The rotation angle of the top beam node is shown in Fig. 10c, where the beam is discretized with 40, 80 and 120 elements in the longitudinal direction, respectively. It can be observed that the rotation angles computed with the beam model and the 3D FEM model are very close at time \(t=0.2\) ms. With the finer mesh, the rotation angles are approaching to the converged value. Additionally, the large deviation can be observed at the beginning of the loading, which is induced by the deformation of the cross section in the 3D FEM model during the rotation.

7.5 Robotic arm

As an example of the combination of different deformation modes, the beam model is applied in this part to simulate a simplified robotic arm holding a package as shown in Fig. 11. The package is represented by an additional point mass concentrated at the beam’s free end. The beam has the length \(l=0.1\) mm and a square cross section with width \(b=0.01\) mm. The mass of package is set to be 2 times the mass of beam. The beam is composed with 20 DEA cells and discretized with 20 finite elements.
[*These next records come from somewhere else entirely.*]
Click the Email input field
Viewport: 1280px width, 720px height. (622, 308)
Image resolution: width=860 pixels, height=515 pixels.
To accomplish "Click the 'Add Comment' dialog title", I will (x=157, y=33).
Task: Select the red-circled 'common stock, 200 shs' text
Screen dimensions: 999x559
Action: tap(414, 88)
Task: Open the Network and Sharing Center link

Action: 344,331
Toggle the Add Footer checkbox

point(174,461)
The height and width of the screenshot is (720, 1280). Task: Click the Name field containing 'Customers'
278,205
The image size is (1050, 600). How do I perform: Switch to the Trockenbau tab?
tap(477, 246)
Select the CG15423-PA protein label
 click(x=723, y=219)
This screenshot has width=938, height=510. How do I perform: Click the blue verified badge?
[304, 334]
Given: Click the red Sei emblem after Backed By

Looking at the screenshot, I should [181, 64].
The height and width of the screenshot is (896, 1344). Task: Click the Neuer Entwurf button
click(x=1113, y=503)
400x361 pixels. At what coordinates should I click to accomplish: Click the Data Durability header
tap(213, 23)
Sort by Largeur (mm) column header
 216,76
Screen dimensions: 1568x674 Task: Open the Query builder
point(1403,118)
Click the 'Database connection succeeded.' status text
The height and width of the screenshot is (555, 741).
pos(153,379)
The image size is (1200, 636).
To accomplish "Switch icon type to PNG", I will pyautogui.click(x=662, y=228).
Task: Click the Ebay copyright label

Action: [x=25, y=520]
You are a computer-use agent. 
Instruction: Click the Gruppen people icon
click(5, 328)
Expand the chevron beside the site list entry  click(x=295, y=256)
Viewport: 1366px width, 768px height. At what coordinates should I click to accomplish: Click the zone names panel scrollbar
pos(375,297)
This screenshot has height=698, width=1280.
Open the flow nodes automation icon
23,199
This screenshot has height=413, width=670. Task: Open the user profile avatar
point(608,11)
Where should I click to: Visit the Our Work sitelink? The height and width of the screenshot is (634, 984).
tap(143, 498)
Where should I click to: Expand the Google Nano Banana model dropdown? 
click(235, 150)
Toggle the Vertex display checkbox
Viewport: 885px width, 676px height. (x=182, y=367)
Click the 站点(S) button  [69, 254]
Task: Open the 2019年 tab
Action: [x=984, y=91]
As shown in Fig. 11a, b , the package is fist lifted from ground by the uniaxial contraction of the beam, where the constant electric potentials \(\phi _1=8 \times 10^4\) V and \(\phi _{21}=0\) V are applied to the beam’s fixed and free end, respectively, until \(t=0.05\) ms. Then, from \(t=0.051\) to \(t=0.2\) ms, the bending of the beam is generated by changing the electric boundary conditions to \(\phi _i=4\times 10^3+8\times 10^4(cos\frac{\pi }{8}-sin\frac{\pi }{8})X^1 +8\times 10^4(cos\frac{\pi }{8}+sin\frac{\pi }{8})X^2\, V, (i=2,4,...)\) and \(\phi _i=0 V (i=1,3,...)\), which leads to the moving of the package to the desk, as shown in Fig. 11c. From \(t=0.201\) to \(t=0.35\) ms, the bending of the beam in another direction is generated by changing the electric boundary conditions to \(\phi _i=4\times 10^3+8\times 10^4X^1\, {V}, (i=2,4,...)\), as shown in Fig. 11d. To rotate the package on the desk as shown in Fig. 11e, the electric boundary conditions \(\phi _i=4\times 10^3+2\times 10^5(cos\theta _i-sin\theta _i)X^1 +2\times 10^5(cos\theta _i+sin\theta _i)X^2\,V\) are imposed on the last three beam nodes from \(t=0.351\) to \(t=0.45\) ms. In the simulation, the damping effect is imposed by setting \(\eta =0.6\) in the viscoelastic model such that the beam is gradually approaching a steady state.

8 Conclusion

In this paper, an electromechanically coupled viscoelastic beam model is developed. Based on the governing equations, the kinematics as well as the strain energy functions in continuum electromechanics, their counterparts in Cosserat beam are formulated consistently. Especially, the proposed formulation of the electric potential allows for all types of the dielectric induced deformations in the beam, such as contraction, shear, bending and torsion. In the uniaxial contractions of the beam, the oscillation of the beam is induced by the contractive electric forces, where the damping effect in the motion of the beam node is observed after introducing the viscoelastic effect. Additionally, the damping behavior of the total energy is observed as well, where the discrete Hamiltonian is evaluated. Another interesting point is that the oscillation frequency of the potential energy in the dielectric elastomer is twice as much as that of the displacement, which can be attributed to the fact that the potential energy is in its maximum value in the undeformed state of the charged dielectric elastomer. The simulation results show that the beam model agrees well with the 3D FEM model in contraction, shear, bending and torsion, however less degrees of freedom are required in the beam model. It can be also observed that the beam DEAs have large flexibility of motion by combining different deformation modes.